Il registro drammatico, insolito per Keaton, è adoperato con
insospettato vigore, grazie all'impiego espressivo delle luci e della
composizione delle inquadrature. Il viaggio è trattato secondo
il registro del comico d'osservazione: il giovane McKay (Keaton) si
reca alla stazione con un bicicletto (siamo in pieno '800) e prende
un treno che sembra fatto di carta. In questa fase inserisce alcune
gags geniali, come il vecchio che tira le pietre al macchinista ricevendo
in cambio la legna per il fuoco, o come l'asino che pascola sulle rotaie
e non si vuole spostare. Spostano le rotaie per aggirarlo e solo allora
se ne va. Nella terza parte subentra l'elemento satirico che dà
il titolo al film. La scena, reiterata, della donna maltrattata dal
marito che si scaglia contro Keaton perché cerca di difenderla
è una frecciata ante-litteram ai moderni sedicenti portatori
di democrazia: ogni comunità ha le proprie regole. Dura lex sed
lex. La parte finale è un pezzo di bravura del Keaton acrobata
che lascia col fiato sospeso. La sequenza di congedo è come sempre
tenera e spiritosa.
COSA NON MI HA CONVINTO: dei due titoli italiani con i quali il film
è uscito da noi, "La legge dell'ospitalità"

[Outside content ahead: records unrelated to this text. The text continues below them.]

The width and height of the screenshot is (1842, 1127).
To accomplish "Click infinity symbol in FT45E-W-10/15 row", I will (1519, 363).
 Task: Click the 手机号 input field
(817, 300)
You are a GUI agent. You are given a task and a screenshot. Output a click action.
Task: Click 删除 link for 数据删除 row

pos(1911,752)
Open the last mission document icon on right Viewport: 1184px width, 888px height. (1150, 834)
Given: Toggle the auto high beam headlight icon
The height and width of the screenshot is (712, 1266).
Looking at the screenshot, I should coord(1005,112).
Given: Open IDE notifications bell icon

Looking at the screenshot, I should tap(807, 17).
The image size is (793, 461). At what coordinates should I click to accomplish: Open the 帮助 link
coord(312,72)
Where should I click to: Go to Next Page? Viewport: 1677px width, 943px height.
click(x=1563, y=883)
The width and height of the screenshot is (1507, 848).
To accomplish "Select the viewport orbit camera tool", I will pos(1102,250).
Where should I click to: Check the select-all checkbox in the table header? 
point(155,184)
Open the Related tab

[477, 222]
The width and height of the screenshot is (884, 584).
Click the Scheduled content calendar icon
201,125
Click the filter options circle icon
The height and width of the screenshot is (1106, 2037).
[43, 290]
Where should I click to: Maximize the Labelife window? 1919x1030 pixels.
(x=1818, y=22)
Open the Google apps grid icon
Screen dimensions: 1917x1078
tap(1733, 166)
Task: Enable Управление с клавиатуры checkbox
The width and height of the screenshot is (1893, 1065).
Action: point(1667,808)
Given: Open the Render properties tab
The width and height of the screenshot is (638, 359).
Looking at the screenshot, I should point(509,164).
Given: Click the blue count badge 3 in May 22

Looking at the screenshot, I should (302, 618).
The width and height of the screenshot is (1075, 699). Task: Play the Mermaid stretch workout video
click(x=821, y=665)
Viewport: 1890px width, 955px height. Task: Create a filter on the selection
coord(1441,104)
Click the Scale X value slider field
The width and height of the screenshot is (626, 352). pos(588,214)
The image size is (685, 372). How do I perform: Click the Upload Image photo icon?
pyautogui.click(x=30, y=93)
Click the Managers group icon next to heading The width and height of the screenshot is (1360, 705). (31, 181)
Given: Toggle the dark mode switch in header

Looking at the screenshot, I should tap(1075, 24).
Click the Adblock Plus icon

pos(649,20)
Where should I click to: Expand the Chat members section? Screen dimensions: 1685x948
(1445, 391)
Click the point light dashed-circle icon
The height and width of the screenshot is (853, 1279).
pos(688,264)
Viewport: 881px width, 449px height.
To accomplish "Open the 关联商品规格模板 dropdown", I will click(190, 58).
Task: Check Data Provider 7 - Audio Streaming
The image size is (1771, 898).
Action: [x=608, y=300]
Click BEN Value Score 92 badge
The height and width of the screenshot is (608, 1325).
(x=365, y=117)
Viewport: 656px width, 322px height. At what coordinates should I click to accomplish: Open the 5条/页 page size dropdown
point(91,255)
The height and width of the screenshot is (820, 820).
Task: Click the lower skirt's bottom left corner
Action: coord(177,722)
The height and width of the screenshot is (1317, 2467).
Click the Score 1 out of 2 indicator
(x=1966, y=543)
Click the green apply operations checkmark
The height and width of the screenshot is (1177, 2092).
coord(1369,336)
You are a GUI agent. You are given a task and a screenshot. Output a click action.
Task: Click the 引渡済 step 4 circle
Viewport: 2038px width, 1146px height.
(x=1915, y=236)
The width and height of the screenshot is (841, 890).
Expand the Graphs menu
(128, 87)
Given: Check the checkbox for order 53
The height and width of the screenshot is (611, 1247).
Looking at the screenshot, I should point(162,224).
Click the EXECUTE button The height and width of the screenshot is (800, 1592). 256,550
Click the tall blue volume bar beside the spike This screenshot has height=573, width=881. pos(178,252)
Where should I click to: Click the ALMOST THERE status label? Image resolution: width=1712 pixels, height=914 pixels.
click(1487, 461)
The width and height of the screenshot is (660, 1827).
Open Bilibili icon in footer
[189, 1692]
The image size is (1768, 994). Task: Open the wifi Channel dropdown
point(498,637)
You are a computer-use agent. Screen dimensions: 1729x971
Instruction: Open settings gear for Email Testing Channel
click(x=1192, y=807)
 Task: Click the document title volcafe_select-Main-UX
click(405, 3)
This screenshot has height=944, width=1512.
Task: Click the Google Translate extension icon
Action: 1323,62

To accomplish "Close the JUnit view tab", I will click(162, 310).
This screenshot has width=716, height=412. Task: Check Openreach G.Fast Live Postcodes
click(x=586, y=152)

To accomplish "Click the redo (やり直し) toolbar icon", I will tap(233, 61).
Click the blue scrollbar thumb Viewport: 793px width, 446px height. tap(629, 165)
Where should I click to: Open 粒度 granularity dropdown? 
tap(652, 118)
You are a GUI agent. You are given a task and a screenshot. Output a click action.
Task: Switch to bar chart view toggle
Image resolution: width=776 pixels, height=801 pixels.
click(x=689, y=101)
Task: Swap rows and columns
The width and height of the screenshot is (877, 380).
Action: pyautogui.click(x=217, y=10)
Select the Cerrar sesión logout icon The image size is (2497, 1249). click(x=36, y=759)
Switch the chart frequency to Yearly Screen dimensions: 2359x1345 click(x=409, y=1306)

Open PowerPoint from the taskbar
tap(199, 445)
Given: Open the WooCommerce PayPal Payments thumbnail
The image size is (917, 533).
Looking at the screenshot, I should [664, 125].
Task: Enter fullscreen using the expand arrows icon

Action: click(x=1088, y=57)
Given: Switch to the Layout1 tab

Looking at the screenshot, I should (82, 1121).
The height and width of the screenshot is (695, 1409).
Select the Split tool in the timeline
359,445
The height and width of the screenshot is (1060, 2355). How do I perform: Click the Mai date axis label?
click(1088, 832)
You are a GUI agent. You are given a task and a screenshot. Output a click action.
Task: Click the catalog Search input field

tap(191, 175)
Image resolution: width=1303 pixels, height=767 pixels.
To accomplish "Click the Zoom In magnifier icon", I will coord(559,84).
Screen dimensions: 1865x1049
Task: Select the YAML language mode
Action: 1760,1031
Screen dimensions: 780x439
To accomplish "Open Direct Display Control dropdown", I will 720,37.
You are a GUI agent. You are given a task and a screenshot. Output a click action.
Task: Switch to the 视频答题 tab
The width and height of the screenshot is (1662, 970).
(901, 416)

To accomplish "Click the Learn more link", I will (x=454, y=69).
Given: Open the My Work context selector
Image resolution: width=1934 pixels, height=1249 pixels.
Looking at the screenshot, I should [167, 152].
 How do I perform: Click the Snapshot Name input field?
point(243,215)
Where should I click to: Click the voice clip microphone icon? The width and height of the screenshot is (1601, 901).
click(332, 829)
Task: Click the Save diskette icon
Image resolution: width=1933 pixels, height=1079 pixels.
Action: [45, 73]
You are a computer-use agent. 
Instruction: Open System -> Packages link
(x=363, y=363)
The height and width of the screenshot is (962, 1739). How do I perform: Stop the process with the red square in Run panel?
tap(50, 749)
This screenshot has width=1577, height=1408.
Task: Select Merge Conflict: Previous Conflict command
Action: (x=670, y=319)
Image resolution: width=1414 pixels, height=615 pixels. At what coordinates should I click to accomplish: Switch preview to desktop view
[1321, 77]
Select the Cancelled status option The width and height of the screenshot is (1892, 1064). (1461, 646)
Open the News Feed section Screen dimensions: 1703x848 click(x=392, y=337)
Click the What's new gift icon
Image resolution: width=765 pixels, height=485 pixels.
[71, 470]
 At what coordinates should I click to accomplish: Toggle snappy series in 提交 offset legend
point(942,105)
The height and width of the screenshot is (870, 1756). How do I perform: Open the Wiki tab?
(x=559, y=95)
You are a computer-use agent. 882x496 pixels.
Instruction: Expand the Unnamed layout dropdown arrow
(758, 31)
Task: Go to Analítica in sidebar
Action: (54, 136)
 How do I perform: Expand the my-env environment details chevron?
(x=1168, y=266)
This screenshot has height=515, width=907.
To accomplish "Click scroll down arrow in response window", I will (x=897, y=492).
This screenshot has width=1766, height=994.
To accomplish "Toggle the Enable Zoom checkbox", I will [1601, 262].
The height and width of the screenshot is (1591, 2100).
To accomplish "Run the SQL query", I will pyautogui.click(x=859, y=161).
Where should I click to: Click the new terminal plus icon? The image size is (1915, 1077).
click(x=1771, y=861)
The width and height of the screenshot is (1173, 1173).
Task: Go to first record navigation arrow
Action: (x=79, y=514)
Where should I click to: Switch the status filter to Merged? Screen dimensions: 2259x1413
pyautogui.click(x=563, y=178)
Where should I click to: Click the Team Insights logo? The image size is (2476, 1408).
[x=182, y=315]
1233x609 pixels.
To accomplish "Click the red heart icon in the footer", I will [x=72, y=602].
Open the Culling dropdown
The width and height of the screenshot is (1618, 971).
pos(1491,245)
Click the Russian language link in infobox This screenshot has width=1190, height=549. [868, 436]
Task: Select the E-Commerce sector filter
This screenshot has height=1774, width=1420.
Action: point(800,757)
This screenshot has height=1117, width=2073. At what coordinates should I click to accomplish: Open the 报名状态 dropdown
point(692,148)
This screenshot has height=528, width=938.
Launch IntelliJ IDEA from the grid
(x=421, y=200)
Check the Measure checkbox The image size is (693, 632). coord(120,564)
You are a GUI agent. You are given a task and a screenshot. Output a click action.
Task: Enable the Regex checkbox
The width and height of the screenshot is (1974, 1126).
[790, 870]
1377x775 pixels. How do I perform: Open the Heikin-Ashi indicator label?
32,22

è certamente più appropriato dell'altro.
CURIOSITA': Buster Keaton e Natalie Talmadge erano
marito e moglie, e il bimbo di un anno che si vede all'inizio è
Buster Keaton jr, loro figlio. In un ruolo secondario c'è anche
Joe Keaton, padre di Buster e nonno di Buster jr.
Ho visto La legge dell'ospitalità con
i cartelli in inglese originali.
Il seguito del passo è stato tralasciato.